There was the day we went over the Cutbank Pass, with instructions to hold our horses' manes so that our saddles would not slip back. I shall never forget my joy at reaching the summit and the horror that followed when I found I was on a rocky wall about twenty feet wide which dropped a half-mile straight down on the other side to a perfectly good blue lake. There was Triple Divide. There was the Piegan Pass, where, having left the party for a time, I rode back to them on the pack-horse I have mentioned before, with my left foot dangling over eternity.

Triple Divide. The trail had just been completed, and ours was the first party after the trail-makers. I had expected to be the first woman on the top of Triple Divide. But when I arrived, panting and breathless and full of the exaltation of the moment, two girls were already there sitting on a rock. I shall not soon recover from the indignant surprise of that moment. Perhaps they never knew that they had taken the laurel wreath from my brow.

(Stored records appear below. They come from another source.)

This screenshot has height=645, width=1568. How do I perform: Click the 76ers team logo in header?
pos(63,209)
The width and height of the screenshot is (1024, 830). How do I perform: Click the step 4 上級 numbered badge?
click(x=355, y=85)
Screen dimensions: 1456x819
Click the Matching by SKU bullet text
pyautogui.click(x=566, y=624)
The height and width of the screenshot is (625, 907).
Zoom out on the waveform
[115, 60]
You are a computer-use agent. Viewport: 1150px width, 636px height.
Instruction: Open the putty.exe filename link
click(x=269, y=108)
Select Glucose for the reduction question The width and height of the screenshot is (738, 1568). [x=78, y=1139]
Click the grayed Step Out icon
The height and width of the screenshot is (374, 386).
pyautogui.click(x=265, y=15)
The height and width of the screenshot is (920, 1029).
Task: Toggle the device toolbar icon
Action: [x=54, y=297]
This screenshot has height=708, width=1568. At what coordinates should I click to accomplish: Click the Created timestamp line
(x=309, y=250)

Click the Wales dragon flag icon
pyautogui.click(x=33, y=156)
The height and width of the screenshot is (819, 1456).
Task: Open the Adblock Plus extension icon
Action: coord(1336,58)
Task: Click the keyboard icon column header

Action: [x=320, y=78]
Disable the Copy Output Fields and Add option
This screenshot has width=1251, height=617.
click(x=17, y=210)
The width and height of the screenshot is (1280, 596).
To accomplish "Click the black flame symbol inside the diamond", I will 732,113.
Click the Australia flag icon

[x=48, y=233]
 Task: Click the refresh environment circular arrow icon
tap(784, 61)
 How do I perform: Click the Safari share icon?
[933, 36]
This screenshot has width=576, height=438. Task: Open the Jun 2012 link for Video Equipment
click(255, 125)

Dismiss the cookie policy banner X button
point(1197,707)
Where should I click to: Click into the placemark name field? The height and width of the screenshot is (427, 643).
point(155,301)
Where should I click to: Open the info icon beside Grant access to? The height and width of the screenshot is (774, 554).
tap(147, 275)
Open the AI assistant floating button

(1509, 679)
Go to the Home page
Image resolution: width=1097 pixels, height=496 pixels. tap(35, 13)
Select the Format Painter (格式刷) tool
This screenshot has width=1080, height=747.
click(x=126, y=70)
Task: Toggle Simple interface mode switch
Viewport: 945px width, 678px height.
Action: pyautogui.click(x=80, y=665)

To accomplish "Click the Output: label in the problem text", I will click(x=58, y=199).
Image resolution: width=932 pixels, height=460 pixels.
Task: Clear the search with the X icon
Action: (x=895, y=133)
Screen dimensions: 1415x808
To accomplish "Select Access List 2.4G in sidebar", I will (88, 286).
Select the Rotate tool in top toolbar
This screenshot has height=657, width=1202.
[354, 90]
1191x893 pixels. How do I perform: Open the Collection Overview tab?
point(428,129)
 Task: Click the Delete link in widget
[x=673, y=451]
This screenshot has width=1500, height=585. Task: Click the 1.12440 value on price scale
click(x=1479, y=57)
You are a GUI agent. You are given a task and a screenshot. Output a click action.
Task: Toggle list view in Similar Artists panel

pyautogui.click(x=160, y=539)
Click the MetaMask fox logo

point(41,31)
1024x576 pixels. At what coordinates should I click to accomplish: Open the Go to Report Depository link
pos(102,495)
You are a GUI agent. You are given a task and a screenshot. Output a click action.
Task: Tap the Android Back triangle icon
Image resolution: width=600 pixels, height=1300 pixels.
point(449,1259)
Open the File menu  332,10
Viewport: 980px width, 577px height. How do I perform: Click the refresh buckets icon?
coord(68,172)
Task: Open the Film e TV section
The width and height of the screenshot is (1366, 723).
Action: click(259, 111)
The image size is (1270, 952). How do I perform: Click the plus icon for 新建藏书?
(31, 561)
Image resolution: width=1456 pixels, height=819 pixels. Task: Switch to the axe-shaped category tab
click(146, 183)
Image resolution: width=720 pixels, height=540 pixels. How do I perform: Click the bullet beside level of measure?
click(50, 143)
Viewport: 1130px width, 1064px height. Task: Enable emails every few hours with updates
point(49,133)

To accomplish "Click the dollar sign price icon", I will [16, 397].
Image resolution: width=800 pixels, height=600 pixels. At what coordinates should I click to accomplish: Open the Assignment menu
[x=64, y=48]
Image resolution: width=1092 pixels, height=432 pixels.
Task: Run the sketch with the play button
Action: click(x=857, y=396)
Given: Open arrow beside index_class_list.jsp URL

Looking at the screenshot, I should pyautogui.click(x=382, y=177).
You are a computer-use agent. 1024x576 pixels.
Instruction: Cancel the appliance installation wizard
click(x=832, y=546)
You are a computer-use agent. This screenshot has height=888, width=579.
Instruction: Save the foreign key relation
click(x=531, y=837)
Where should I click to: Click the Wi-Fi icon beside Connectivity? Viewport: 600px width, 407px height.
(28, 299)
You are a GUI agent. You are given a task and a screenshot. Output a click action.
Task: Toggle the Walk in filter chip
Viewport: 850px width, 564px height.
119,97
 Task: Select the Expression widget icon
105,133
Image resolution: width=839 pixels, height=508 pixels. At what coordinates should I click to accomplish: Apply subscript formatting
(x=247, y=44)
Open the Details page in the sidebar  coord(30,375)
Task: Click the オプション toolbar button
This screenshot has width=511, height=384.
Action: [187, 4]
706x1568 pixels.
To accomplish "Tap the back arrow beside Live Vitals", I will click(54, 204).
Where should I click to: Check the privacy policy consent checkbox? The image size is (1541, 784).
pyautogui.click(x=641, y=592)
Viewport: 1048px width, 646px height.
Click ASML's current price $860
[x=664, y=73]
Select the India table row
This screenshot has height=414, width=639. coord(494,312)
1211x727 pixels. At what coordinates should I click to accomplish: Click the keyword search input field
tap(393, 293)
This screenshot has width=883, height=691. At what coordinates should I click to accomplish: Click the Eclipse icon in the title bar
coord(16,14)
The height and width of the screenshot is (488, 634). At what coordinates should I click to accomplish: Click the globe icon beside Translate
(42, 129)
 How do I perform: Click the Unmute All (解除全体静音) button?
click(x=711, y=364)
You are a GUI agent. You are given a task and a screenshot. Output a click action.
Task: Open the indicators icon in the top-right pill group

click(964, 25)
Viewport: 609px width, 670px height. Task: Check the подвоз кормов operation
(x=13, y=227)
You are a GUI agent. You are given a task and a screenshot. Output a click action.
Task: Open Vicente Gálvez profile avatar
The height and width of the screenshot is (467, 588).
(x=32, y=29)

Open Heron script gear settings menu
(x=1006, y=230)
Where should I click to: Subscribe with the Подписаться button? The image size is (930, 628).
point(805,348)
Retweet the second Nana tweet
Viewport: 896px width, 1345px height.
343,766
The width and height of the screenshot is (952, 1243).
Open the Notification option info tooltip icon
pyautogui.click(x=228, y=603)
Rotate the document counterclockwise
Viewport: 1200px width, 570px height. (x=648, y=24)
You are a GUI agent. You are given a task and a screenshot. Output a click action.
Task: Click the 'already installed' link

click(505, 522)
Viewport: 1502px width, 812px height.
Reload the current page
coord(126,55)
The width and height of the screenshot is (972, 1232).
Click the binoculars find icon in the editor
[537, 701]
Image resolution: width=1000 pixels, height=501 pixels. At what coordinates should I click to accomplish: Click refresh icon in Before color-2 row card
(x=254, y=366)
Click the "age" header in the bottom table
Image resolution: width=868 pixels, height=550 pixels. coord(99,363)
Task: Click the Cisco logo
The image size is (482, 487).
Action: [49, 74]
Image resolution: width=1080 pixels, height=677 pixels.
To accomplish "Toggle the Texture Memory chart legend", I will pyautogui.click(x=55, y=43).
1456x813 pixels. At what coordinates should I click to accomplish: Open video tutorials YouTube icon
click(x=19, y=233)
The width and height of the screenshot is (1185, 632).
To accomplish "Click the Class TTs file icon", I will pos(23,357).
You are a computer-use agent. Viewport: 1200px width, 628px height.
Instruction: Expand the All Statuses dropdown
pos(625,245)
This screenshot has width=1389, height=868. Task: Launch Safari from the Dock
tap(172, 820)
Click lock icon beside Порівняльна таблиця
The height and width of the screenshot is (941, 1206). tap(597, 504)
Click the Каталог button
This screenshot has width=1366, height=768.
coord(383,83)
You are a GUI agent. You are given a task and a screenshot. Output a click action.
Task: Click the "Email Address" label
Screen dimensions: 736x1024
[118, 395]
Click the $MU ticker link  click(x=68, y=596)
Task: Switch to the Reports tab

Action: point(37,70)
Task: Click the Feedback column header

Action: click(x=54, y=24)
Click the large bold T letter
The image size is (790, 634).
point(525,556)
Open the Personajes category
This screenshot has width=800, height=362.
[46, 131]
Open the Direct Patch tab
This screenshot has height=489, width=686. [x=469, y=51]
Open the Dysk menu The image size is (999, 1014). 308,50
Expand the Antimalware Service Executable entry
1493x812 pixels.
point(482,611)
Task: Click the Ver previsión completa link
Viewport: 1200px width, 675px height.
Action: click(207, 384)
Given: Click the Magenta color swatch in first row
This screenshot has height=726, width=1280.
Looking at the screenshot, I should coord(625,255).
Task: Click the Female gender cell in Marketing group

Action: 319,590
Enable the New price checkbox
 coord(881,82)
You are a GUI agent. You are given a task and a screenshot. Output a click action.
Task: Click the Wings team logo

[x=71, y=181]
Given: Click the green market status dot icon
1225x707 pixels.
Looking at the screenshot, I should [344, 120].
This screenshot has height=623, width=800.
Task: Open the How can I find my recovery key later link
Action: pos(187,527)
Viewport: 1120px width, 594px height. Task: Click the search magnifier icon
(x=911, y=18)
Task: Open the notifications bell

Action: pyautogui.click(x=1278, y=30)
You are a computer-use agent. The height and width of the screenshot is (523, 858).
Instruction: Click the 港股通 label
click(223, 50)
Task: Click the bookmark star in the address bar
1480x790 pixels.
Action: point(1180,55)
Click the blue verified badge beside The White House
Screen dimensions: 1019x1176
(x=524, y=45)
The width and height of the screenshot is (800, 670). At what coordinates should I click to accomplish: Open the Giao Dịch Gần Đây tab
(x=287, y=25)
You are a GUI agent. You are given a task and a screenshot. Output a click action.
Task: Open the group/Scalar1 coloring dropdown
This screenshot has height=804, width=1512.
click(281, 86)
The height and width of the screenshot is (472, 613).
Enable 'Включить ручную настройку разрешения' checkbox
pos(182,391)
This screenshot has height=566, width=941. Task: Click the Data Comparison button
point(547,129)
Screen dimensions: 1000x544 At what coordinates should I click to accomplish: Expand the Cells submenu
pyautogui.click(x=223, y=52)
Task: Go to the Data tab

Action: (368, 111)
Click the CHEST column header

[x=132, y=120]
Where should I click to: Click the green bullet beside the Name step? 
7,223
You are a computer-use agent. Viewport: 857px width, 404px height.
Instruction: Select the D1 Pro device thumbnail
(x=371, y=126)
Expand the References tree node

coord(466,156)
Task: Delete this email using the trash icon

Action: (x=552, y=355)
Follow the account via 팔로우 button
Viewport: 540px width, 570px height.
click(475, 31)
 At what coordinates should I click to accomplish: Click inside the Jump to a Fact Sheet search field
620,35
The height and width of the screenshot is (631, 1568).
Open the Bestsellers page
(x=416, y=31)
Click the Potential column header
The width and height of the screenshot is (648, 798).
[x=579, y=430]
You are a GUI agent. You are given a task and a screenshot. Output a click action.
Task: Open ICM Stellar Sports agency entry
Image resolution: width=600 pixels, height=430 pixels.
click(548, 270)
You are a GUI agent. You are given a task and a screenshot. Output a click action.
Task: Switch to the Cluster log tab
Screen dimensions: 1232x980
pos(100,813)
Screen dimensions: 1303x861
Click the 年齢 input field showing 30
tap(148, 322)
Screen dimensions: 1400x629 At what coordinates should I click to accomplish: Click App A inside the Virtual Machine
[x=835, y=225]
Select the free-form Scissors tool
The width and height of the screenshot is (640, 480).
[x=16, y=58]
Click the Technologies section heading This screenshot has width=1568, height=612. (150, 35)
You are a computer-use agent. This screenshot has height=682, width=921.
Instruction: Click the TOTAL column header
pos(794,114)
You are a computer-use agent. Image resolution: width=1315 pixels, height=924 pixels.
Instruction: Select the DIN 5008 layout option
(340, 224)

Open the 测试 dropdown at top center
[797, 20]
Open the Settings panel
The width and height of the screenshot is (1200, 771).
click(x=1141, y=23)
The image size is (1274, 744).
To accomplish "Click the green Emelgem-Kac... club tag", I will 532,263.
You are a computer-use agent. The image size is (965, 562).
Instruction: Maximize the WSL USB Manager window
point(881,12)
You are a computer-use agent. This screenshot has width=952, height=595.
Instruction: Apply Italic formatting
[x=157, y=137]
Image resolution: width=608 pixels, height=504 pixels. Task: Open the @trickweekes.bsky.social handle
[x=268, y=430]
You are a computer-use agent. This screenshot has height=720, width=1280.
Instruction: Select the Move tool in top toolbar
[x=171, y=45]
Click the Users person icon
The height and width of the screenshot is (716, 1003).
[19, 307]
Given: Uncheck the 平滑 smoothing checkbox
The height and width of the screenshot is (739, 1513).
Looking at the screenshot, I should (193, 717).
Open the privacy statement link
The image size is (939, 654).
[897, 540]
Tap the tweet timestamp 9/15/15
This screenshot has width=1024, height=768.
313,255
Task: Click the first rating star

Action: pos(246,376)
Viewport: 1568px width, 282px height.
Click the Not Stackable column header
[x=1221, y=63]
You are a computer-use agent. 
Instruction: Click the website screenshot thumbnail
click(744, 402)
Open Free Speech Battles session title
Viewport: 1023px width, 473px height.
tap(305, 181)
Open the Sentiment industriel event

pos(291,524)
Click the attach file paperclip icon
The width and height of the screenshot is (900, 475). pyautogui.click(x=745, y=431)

Triple Divide is really the culminating point of the continent. It is called Triple Divide because water flows from it into the Gulf of Mexico, into the Pacific Ocean, and into Hudson Bay.

[!--IMG--]

There was the day when, on our way to Gunsight, we rode for hours along a trail that heavy rains had turned into black swamp. The horses struggled, constantly mired. It was the hardest day of the trip, not because of the distance, which was only thirty-five miles, but on account of the constant rocking in the saddle as our horses wallowed out of one "jack pot" into another—jack pots, I presume, because they are easy to get into and hard to get out of!

There was some grunting when at the end of that day we fell out of our saddles, but no complaining. That night, for the first time, the Eaton party slept under a roof at the Gunsight Chalet, on the shores of a blue lake. The Blackfoot Glacier was almost overhead. It was the end of a hot July, but we gathered around a fire that evening, and crawled in under heavy blankets to the quick sleep of fatigue.

One more pass, and we should be across the Rockies and moving down the Pacific Slope. The moon came up that night and shone on the ice-caps of the mountains all around us, on the glacier, on the Gunsight itself, appropriately if not beautifully named. As far up the mountain-side as the glacier our tired horses ranged for grass, and the tiny fire of the herder made a red glow that disappeared as the night mist closed down.